- **Exercise goal**
The line holding "This screenshot has width=1349, height=723." and every line after it through the end of the entries below: retype these exactly and nothing more.

Data section: Begin

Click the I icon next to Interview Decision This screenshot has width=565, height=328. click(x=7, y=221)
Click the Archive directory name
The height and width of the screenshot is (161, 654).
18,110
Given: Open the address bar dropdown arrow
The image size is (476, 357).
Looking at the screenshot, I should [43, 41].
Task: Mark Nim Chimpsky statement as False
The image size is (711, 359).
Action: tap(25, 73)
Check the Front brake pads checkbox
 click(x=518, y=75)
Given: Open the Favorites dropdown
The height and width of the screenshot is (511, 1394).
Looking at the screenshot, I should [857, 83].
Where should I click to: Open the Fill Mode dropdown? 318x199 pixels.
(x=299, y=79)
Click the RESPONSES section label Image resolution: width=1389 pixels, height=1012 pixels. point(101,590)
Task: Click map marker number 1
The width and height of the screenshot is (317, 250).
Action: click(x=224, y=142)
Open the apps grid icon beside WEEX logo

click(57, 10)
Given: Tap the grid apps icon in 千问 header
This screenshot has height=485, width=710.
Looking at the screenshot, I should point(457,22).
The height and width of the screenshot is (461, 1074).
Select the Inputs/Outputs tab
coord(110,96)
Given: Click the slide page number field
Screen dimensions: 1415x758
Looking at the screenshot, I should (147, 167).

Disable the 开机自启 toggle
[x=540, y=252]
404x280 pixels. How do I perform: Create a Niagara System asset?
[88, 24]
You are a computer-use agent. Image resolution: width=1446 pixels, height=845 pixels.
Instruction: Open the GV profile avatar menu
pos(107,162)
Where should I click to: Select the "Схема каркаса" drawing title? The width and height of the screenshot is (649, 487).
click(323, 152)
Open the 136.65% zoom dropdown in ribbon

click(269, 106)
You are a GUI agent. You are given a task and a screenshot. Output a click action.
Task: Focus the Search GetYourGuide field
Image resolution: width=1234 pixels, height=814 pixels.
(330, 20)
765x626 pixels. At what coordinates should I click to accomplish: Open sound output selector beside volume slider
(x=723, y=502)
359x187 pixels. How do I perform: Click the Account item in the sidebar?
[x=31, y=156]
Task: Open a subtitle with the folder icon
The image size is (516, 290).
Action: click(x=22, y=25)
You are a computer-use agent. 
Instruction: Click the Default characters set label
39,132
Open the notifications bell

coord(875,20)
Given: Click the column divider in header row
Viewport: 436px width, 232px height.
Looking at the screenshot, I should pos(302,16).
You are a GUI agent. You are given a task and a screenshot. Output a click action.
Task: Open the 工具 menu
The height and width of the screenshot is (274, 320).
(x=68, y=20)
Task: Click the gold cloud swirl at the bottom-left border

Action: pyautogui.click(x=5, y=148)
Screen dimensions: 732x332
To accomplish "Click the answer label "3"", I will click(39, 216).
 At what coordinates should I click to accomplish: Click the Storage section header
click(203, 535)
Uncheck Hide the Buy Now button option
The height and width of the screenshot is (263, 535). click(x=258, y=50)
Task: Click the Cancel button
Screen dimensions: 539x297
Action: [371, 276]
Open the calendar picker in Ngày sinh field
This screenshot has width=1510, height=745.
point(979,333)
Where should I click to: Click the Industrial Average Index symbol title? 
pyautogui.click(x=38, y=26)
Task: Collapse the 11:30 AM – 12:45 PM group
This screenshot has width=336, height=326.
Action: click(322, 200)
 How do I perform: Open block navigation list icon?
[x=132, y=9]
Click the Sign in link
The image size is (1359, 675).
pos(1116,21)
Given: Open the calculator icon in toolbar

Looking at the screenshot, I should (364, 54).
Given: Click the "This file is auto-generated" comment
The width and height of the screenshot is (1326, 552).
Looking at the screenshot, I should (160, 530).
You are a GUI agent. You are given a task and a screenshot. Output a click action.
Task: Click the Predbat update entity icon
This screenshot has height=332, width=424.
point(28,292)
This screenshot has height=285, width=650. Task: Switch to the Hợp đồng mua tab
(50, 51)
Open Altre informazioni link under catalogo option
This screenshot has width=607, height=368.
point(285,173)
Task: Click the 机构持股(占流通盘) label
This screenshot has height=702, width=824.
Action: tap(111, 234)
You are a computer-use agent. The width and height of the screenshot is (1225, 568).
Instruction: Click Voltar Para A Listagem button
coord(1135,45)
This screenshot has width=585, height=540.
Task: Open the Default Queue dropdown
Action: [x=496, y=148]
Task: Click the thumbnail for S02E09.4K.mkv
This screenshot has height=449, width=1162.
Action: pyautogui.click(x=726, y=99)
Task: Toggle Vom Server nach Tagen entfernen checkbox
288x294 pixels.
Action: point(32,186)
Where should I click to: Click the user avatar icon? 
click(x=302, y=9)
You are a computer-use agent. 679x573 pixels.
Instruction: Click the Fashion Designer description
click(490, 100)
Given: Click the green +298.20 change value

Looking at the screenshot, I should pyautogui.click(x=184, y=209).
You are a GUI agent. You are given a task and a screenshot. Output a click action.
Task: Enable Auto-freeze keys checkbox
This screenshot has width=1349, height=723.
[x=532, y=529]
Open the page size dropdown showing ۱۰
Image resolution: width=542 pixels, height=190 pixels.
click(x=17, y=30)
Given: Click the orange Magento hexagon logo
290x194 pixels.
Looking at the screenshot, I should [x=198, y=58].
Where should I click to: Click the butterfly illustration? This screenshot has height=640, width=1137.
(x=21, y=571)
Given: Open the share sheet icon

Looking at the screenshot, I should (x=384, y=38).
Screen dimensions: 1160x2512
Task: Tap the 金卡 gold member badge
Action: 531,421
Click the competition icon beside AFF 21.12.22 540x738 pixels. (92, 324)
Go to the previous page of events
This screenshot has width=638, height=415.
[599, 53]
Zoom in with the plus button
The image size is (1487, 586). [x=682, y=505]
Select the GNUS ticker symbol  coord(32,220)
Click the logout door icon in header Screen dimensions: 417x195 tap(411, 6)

Data section: End

- **Answer to this problem**
This screenshot has width=1349, height=723.
[x=532, y=529]
Open the page size dropdown showing ۱۰
Image resolution: width=542 pixels, height=190 pixels.
click(x=17, y=30)
Given: Click the orange Magento hexagon logo
290x194 pixels.
Looking at the screenshot, I should [x=198, y=58].
Where should I click to: Click the butterfly illustration? This screenshot has height=640, width=1137.
(x=21, y=571)
Given: Open the share sheet icon

Looking at the screenshot, I should (x=384, y=38).
Screen dimensions: 1160x2512
Task: Tap the 金卡 gold member badge
Action: 531,421
Click the competition icon beside AFF 21.12.22 540x738 pixels. (92, 324)
Go to the previous page of events
This screenshot has width=638, height=415.
[599, 53]
Zoom in with the plus button
The image size is (1487, 586). [x=682, y=505]
Select the GNUS ticker symbol  coord(32,220)
Click the logout door icon in header Screen dimensions: 417x195 tap(411, 6)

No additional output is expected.